David was born and raised in Dolgellau, Merionethshire. 
Very little is known of his early life other than he was the son of the late Dafydd and Dorothy Edwards who lived in Well Street in the town. 
David enlisted in the Royal Welsh Fusiliers in 1899. In 1914 he was returning to the UK from India for discharge but at the outbreak of war he immediately re-enlisted. During the first few months of the war he saw action at Mons. He spent the war with that Regiment in France and Belgium. He was wounded on two separate occasions.
David wrote to a friend in November 1914 to report the death of his friend Joe Kynaston a month earlier in October 1914. Joe is also commemorated on the War Memorial in Dolgellau. It is poignant that Joe was one of the first from the town to die in the First World War and David was one of the last.  
In that letter David also described his experiences during the early months of the war. 

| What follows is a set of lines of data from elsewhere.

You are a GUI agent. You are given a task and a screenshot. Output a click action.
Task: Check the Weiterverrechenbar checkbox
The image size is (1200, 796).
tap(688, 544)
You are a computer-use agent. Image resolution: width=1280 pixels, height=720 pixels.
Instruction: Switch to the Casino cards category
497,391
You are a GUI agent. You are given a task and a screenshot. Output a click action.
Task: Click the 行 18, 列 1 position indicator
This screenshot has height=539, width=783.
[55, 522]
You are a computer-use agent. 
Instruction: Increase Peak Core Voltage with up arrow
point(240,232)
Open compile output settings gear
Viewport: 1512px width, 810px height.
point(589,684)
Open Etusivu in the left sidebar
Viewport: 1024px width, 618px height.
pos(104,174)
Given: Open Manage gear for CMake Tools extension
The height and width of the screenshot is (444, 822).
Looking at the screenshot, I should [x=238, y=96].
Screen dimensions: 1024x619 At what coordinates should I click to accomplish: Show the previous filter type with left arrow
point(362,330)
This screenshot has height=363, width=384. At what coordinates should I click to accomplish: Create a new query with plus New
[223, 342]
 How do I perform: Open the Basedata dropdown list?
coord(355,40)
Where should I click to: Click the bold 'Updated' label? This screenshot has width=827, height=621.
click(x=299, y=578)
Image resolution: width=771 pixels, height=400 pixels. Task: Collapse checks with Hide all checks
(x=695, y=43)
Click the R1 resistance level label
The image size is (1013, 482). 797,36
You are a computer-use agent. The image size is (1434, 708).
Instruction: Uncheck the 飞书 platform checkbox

He wrote: "I have been very unlucky in one way, as I was shot right through the muscle of my right arm, but it is getting better now ; but I am not grousing because I had it defending my country. Let us hope that the Germans will never invade England, after what I have seen in Belgium and the North of France. It properly broke my heart to see women and little children and old men murdered by the dirty Germans. After they burned their houses and left them penniless, they would murder them. I cried many a time when I went through a little village seeing many a poor mother with her child in her bosom stone dead, brutally murdered by the cannibals."   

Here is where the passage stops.